「誘われたら、行くんだったよね?」
いつの間に東条くんとの会話が聞こえていたのか、耳元でさなちゃんがニヤニヤ笑うから、なんだか恥ずかしくなって彼女から顔を逸らして電話の向こうに意識を向ける。
「行っても……いいのかな?」
『いいよ。てか、なんで今更?結城、これまでも応援に来てくれてただろ?俺は出れないけど、3年は最後の試合だから、結城も応援してくれると嬉しい』
電話の向こうから届く、テンションの高い東条くんの声に、嬉しいと思う反面、どうしてもあの時の場面を思い出して苦しくなる。
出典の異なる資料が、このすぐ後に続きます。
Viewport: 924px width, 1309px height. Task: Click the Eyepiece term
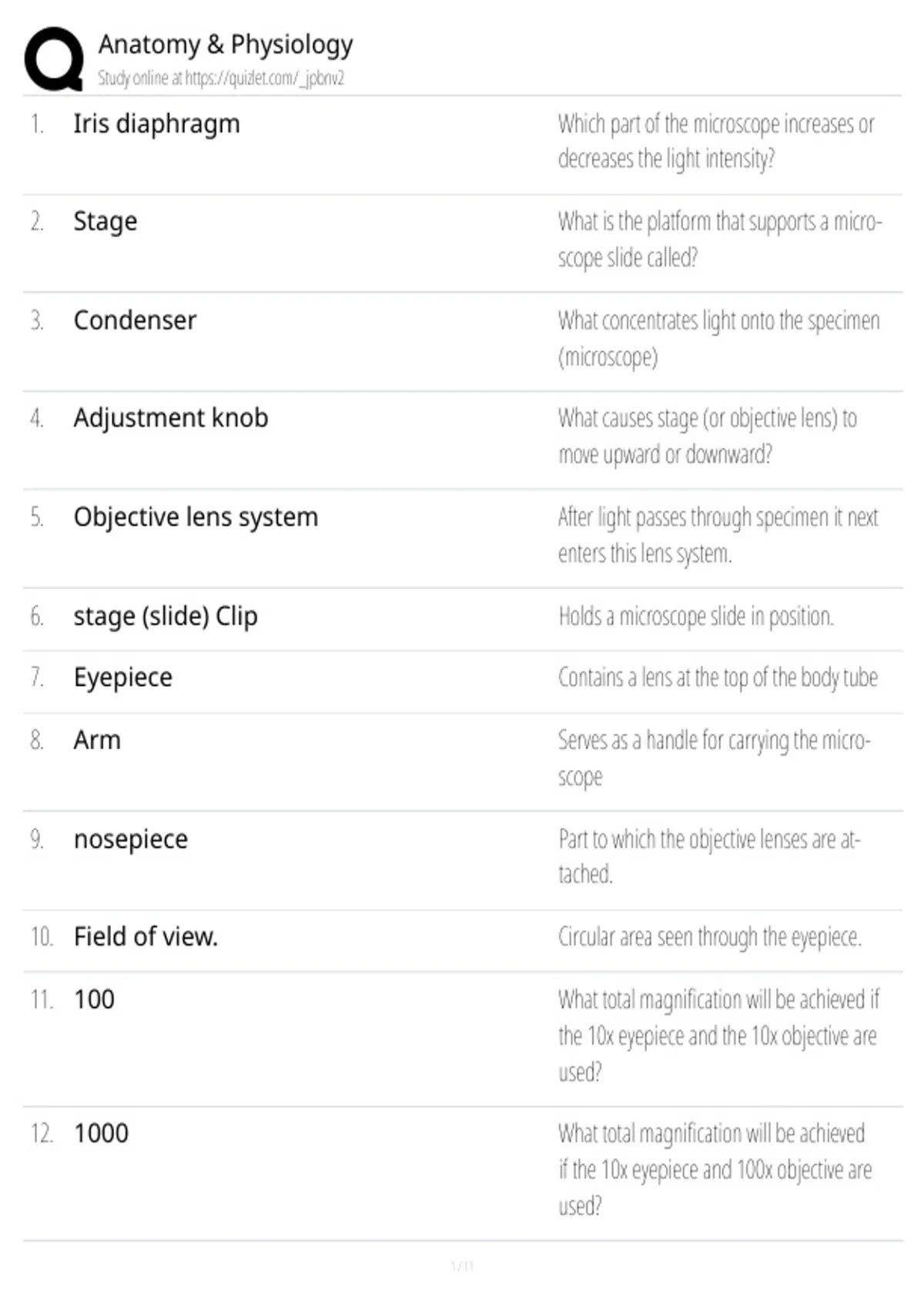(123, 678)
東条くんはいつでもこんな風に無邪気に声をかけてくれるから、私は嬉しくって、心が浮き立ってしまう。
だから、応援にだって行っていたし、一緒に遊びにも行っていた。
でも、あの日、あの昼休みで私が彼の告白の返事をしようとした時の、彼の言葉がどうしても忘れられない。
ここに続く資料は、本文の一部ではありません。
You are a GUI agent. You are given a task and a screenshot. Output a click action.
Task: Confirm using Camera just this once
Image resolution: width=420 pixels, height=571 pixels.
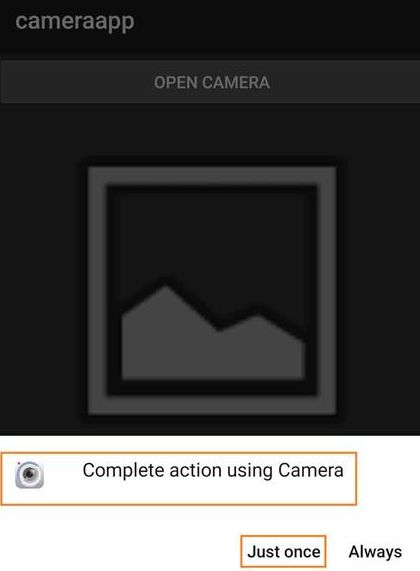283,551
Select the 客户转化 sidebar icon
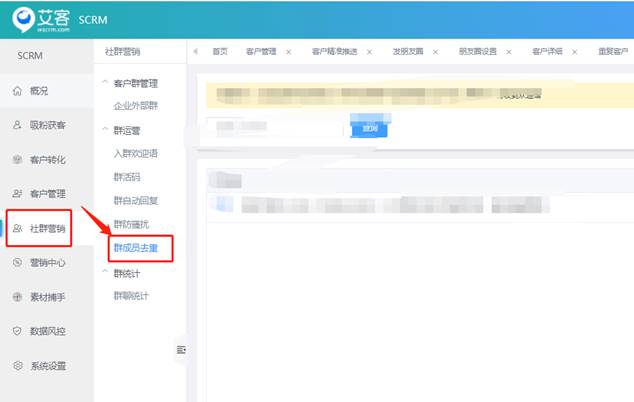The height and width of the screenshot is (402, 634). pyautogui.click(x=17, y=160)
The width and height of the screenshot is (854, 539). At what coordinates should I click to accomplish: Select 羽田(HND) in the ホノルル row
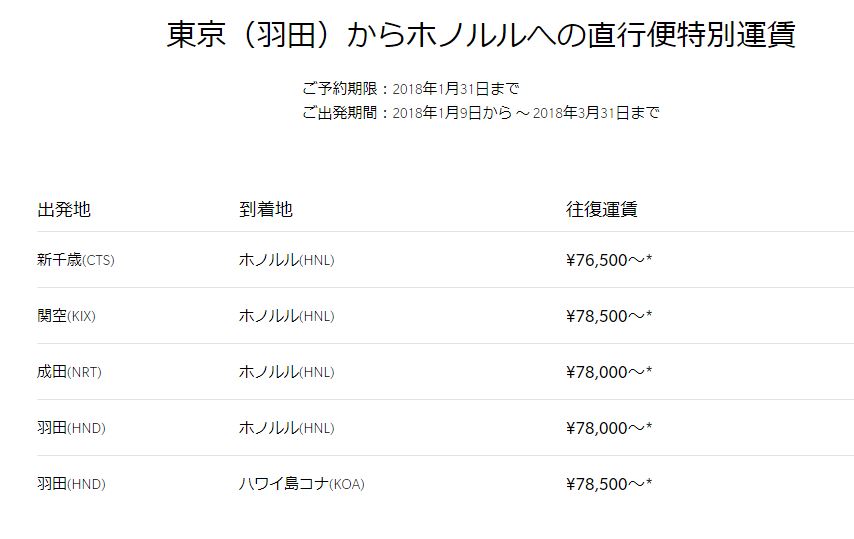pyautogui.click(x=71, y=428)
釘を刺されたのだから、自分が勘違いしないように、自分の心を戒めないとと思うのに、こんな風に好意みたいなものを見せられるとどうしていいか分からなくなる。
私がいっそ彼と同じ男子だったら、友人として付き合うのになんの苦しさも味会わずに済んだのに。
『結城?どうした?やっぱり来るの無理?』
電話向こうの気遣う声に、慌てて返事をする。
「行く。3年生の先輩の最後の試合になるかもしれないんだったよね。さなちゃんたちと応援に行く……です」
慌てて言ったせいで、勢いがつきすぎてしまって慌てて語尾をギュッと締めた。
また、勘違いして怒らせないようにしよう。
友達として付き合えるなら、そうすることで彼の笑顔を見ることができるのなら、それで十分だ。
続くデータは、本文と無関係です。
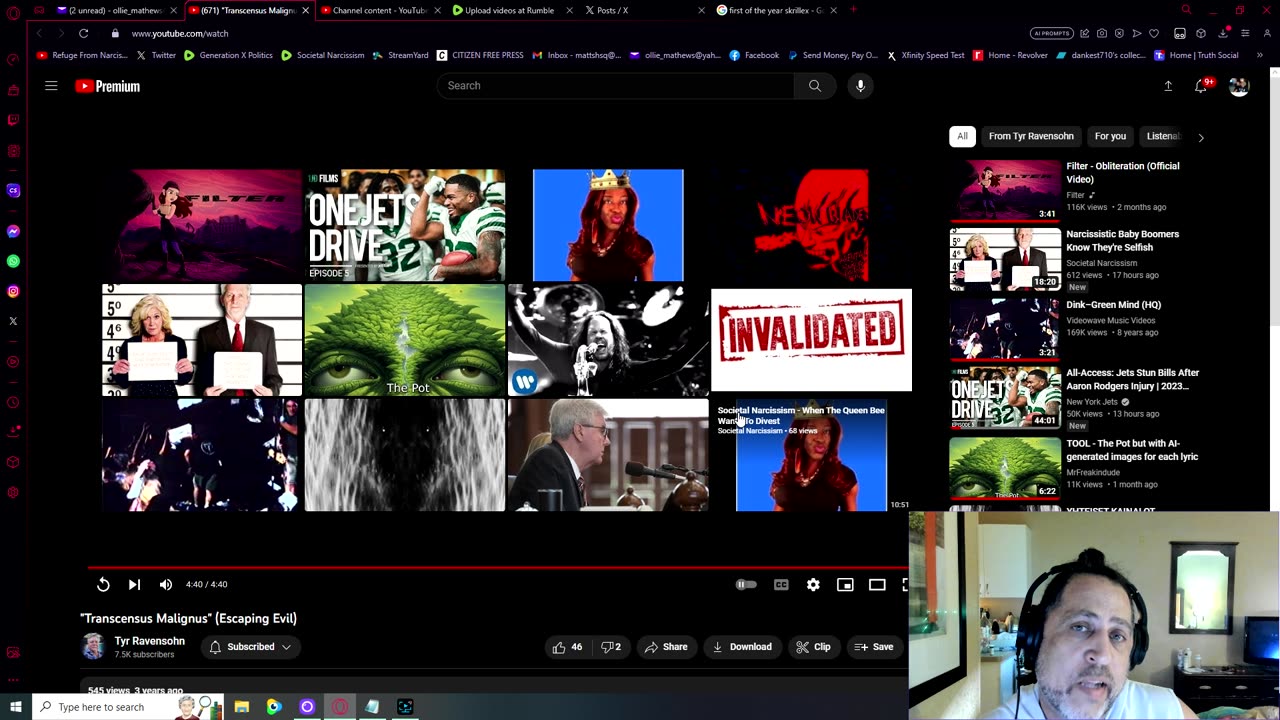Image resolution: width=1280 pixels, height=720 pixels.
Task: Toggle closed captions on the video
Action: [x=781, y=585]
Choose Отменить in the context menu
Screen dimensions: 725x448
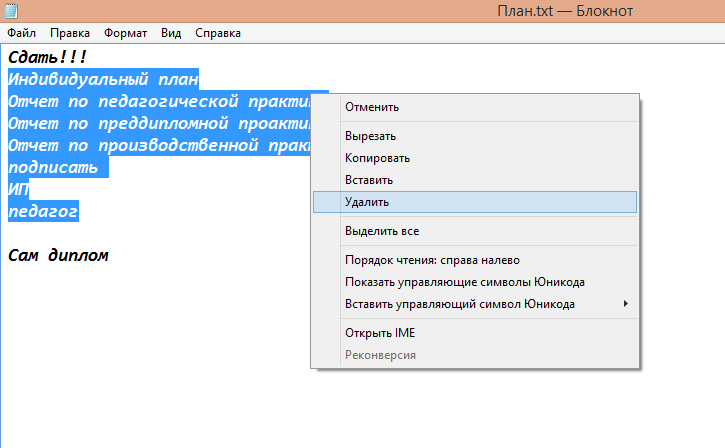tap(372, 107)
『……最後の敬語、ウケる。でも、そっか。来てくれるなら嬉しい。会場で待ってるから』
スマホからこぼれてきた「ふはっ」と吐かれた笑い声が、直接鼓膜を擽ったみたいでゾクリ、肌が粟立った。
スマホを耳から離し、未だ残る彼の吐息の余韻を振り払うように頭を振った。
東条くんに好きだと言われたあの日から、私は彼の言葉にこんなにも敏感に反応してしまう。
どうして彼はあんな誤解されるような言い方をしたんだろう?
嫌悪感を露わにして私を遠ざけたのは彼。でも、前みたいに気軽に電話してきて会おうとするのも彼。
私はどうすれば、前みたいに片想いを隠しながら彼と一緒にいることができるのだろう?